Sarkozysme : Que faut-il en garder ?

Tribune libre de Grégory Morin-Martin*

Il nous avait pourtant prévenu. En cas de défaite, il “retirerait l’aiguille”, progressivement. Il arrêterait “complètement”, on ne le “verrait plus”, “ce sera la dolce vita”. Et pas question de se mêler des querelles de chiffonniers d’une UMP divisée et sans leader naturel : “Je préfère encore le Carmel. Au Carmel au moins, il y a de l’espérance” (1).

Et pourtant. Il y a une semaine à peine, écharpe en cachemire et barbe de trois jours, il affichait dans les tribunes du Parc des princes le sourire satisfait de celui qui compte encore. La remise en cause de son bilan et l’appel de Roselyne Bachelot au “droit d’inventaire” ont suffi à déchaîner le courou des grands barons de l’ancienne majorité. Le simple rajout de la mention “génération Sarkozy” dans la déclaration de principe de la toute jeune Droite Forte a permis de propulser le mouvement de Guillaume Peltier au statut de favori des sondages. L’ancien président est encore adulé par les militants et sympathisants. Il le sait. Alors il reçoit, il discute, il réfléchit. Brice Hortefeux, Alain Minc, Henri Guaino, tous se succèdent dans son bureau de la rue de Miromesnil. Jusqu’à ce que, au détour d’une conversation avec Bruno Le Maire, il annonce ce que tous pressentaient : “Vu l’état désastreux dans lequel la France risque de se trouver dans cinq ans, je n’aurai pas le choix en 2017 ”. Et au Canard Enchaîné d’en faire ses choux gras.

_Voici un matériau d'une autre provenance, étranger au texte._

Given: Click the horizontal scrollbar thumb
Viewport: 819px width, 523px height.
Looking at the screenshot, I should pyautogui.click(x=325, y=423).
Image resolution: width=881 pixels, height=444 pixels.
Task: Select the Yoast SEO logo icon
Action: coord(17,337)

Cette réticence à quitter la scène, à sortir définitivement du jeu politique est extrêmement révélatrice. Car depuis la fin de l’ère gaullienne, aucun phénomène politique n’a autant fasciné à droite que l’épopée sarkozyste. Fils d’immigré, maire de banlieue bourgeoise, ministre au style singulier, cette étoile filante est venue se perdre un soir de mai dans le ciel du Ve arrondissement, lorsque le président défait déclarait à la Maison de la Mutualité : “Ma place ne pourra plus être la même”. Le sarkozysme, c’est avant tout cet esprit de conquête qui a permis à un jeune militant UDR, étudiant en droit à Nanterre, de se tisser un destin à la mesure de ses ambitions. C’est cette capacité à établir une véritable synthèse idéologique des droites françaises qui a fait de l’UMP une formidable machine de guerre électorale. C’est enfin l’ardeur d’un homme qui a voulu “désacraliser” sa fonction, parfois en allant trop loin, mais a finalement réussi à se glisser dans le costume d’un président de la Ve République, établissant un savant mélange de tradition et de modernité.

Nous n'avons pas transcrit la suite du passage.